Come mostrato nell'immagine precedente, l'architettura del sottosistema di pubblicazione include i seguenti componenti:

Numero Componente Dettagli
1 Sottosistema di pubblicazione Il sottosistema di pubblicazione è responsabile del recupero delle informazioni pertinenti dalle origini dati. Amplia le informazioni con un prompt, interagisce con i modelli di IA generativa e restituisce la risposta finale all'utente.
2 ABAP SDK for Google Cloud L'SDK gestisce la comunicazione tra il sottosistema di pubblicazione e vari Google Cloud servizi.
3 Modulo funzionale SAP Quando il set di dati è di piccole dimensioni e si trova all'interno dei tuoi sistemi SAP, puoi utilizzare i moduli di funzione SAP per creare la pipeline di recupero delle informazioni. Puoi recuperare i dati da un modulo di funzione SAP utilizzando query SELECT, chiamate BAPI o chiamate di funzioni SAP con Gemini.
4 Prodotti Vector Search Quando i dati aziendali sono di grandi dimensioni e vuoi un'applicazione RAG con una latenza minima, puoi creare la pipeline di recupero utilizzando Vector Search. Puoi eseguire ricerche semantiche sui tuoi dati aziendali archiviati sotto forma di embedding in un database vettoriale come Cloud Storage, Vertex AI Feature Store o BigQuery.
5 Modelli Vertex AI Gemini Modelli Gemini di Vertex AI che generano risposte basate sui dati aziendali.

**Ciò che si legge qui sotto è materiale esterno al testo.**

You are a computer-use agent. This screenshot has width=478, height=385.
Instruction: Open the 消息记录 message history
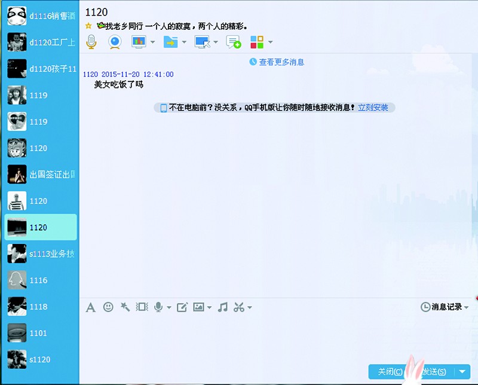point(445,307)
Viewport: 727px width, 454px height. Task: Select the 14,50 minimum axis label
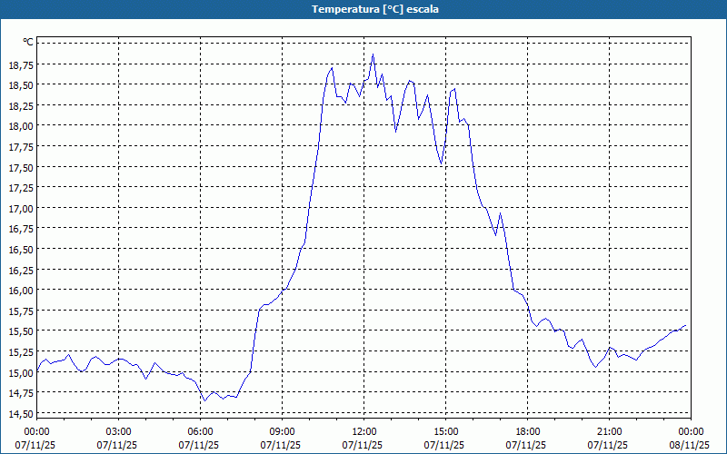click(21, 415)
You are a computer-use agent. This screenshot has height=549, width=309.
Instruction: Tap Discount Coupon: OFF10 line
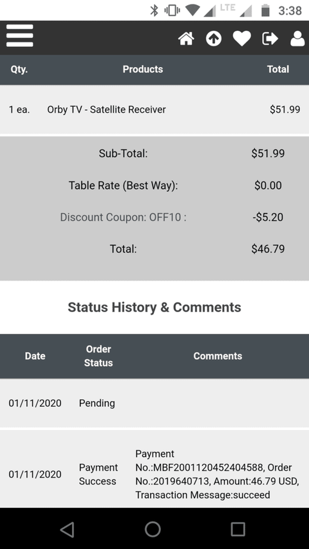(124, 217)
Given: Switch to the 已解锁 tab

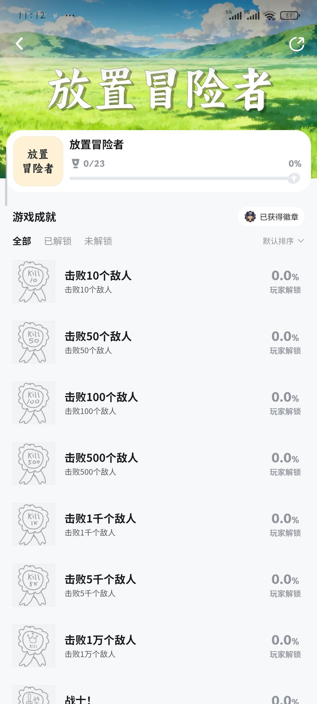Looking at the screenshot, I should [x=58, y=241].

Sottosistema di pubblicazione

Il sottosistema di pubblicazione di una soluzione di AI generativa è costituito dai seguenti componenti secondari:

Retrieval delle informazioni

Quando gli utenti inviano richieste all'applicazione di IA generativa tramite un frontend, il sottosistema di pubblicazione recupera le informazioni da un'origine dati. Per recuperare le informazioni da un'origine dati, puoi scegliere un metodo appropriato per il tuo caso d'uso:

  • Recuperare le informazioni utilizzando la ricerca vettoriale
  • Recuperare le informazioni senza la ricerca vettoriale

Quando i dati aziendali sono di grandi dimensioni (strutturati o non strutturati) e vuoi un'applicazione RAG con una latenza minima, ti consigliamo di creare la pipeline di recupero utilizzando la ricerca di vettori. La ricerca vettoriale può eseguire ricerche multimodali e di testo su miliardi di record in pochi millisecondi.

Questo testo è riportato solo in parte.